SHORT TASK 1: Reproduce verbatim a portion of the painting blog post: begin at the words "I don’t like" and stop after "the actual photo.".
SHORT TASK 2: In the painting blog post, the paragraph starting "I let the composition" states what the writer needs or enjoys when painting. List each of those things.
SHORT TASK 3: Extend the painting blog post, picking up right after its final sentence.

PAGE TEXT:
§
Next post will be about Matisse. ah lovely.
October 10, 2016
One of my present challenges with painting is to distil some basic elements out of a crowded composition.
I don’t like to set up still lifes these days, they strike me as too formal. So when certain aspects of our messy kitchen counter caught my eye, I took a picture and decided to work with it purely as a starting point. This first piece above wasn’t entirely to my satisfaction composition wise, but I liked that I was able to break out of slavishly following the actual photo.
Later, I revisited this set up from another angle. This time I used a specific underpainting which was a previous failed work. Last post I talked about using some of my oil pastel drawings as models to kick start my painting. Take a look at the lower left panel of this piece below.
I decided to enlarge that as a separate painting. It didn’t have enough design elements to hold interest, but it made a great underpainting for the next still life I did.
I let the composition and colours of the underpainting lead my decisions in this still life. Finally, my two ways of working seem to be coming together- the realistic, and the freer, fantasy approach. I need the everyday objects to anchor and engage my attention. But I also need the room to be able to play with colour and light. I also enjoy the freedom of not having to explain everything. Areas are left out of focus and a little mysterious.
That’s why I feel that the approach to painting which speaks most to me is as poetry. Distilling the essence of something without explaining the magic away.
§
GIVEN DATA:

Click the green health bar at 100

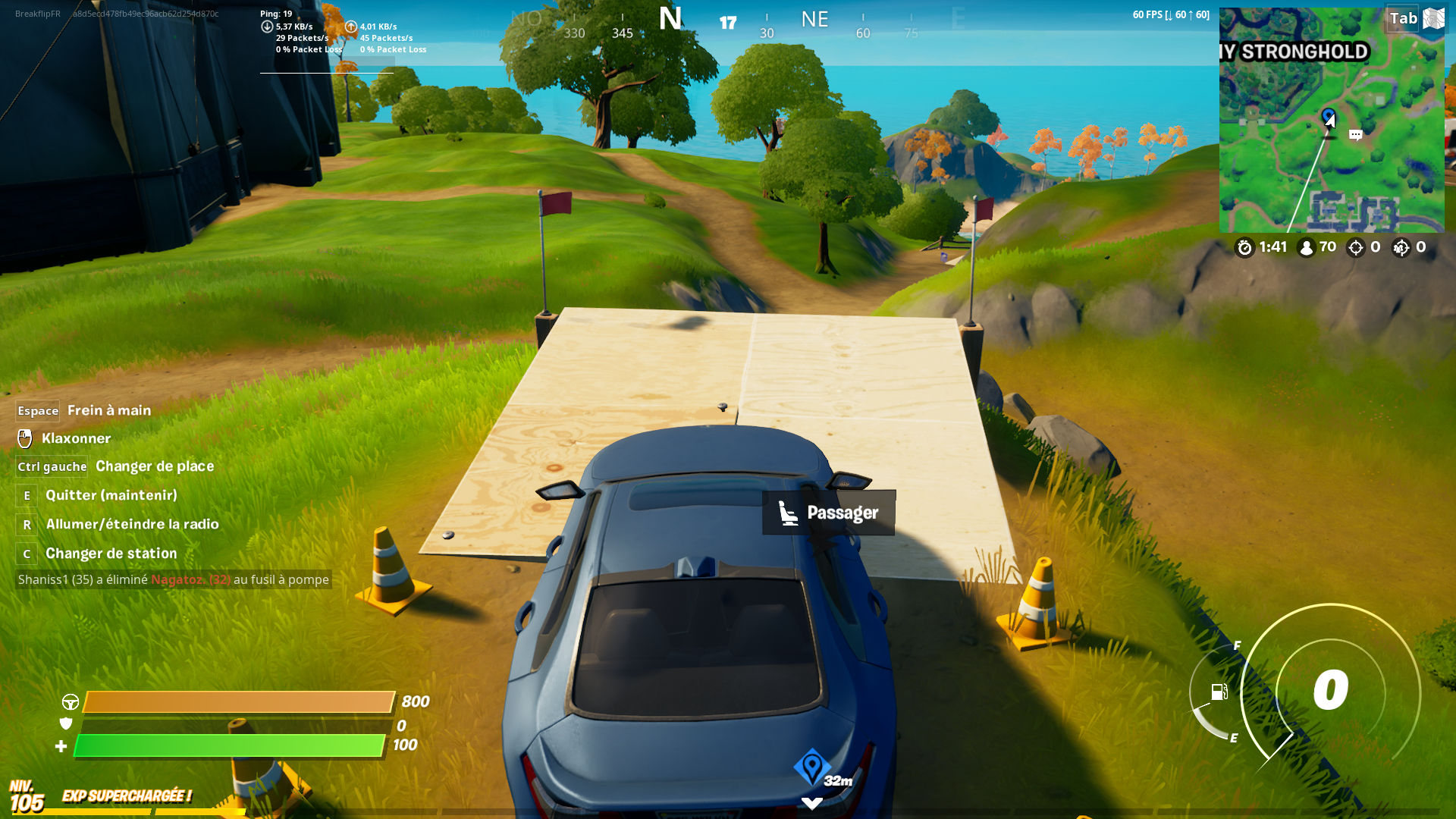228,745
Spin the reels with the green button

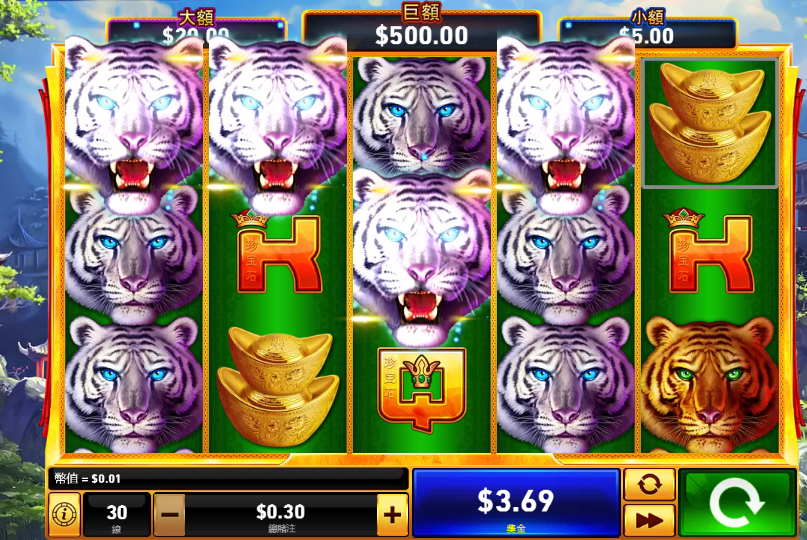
§
REPLY 1:
I don’t like to set up still lifes these days, they strike me as too formal. So when certain aspects of our messy kitchen counter caught my eye, I took a picture and decided to work with it purely as a starting point. This first piece above wasn’t entirely to my satisfaction composition wise, but I liked that I was able to break out of slavishly following the actual photo.

REPLY 2:
- Everyday objects to anchor and engage attention
- Room to play with colour and light
- The freedom of not having to explain everything

REPLY 3:
A lot of realistic painting bores me because of the intellectual approach. Just imitating the likeness of something even if technically well done isn’t necessarily art. As either viewer or maker, it doesn’t bring me anywhere new, it doesn’t open any doors in my heart or soul.
Here is a merged photo of the still life over the under painting.
More in this series coming soon.
October 1, 2016
It has been a challenging summer dealing with various health issues. But now I have energy again to share some of my life with anyone interested.
Making artwork has never really stopped. Some weeks after the op, I was already painting a copy of a Matisse stillife. Spring inspired me to paint trees, then I got sick in June and things ground to a halt for awhile. Around that time I started sewing a quilt by hand, having bought 2 packs of beautiful Tilda cotton squares on sale. I liked the slow pace and the kind of mindless precise work.
Fall brought new inspiration. My last post had been in June and, with the onion paintings, I had broken through to a new way of working, .
It was kind of intimidating to try and pick that up again, I’d tried and failed a few times. So I decided to ease into painting again by doing something familiar. I feel most comfortable working in defined areas, like patchwork really. My oil pastel drawings tend to begin as grids, so I chose a few of my favourites and began copying them in acrylics.
It is so true that just working, regardless of being inspired or not, most always opens up the next step.
Even though I stopped again after completing these 2 below, doing them launched me into a new phase in my painting. More about that in the next post. Meanwhile…
When stuck in one medium it is often helpful to go to another. I decided to make collages out of some old oil pastel drawings. I did one a day for a week, here they are:
take care, til next time.
May 4, 2016
It feels like grace when a group of paintings becomes a series. I don’t have to start from scratch with each canvas – the theme is decided, there is fresh inspiration, and one painting leads to the next.
Spirit of Trees is a new series, started last winter during illness, continuing now into spring with new energy and wellness. It has a particular significance to me, giving me a way to express my connection with nature- my feeling of being held/protected by it and at its mercy as well. A healthy kind of humility, I would think.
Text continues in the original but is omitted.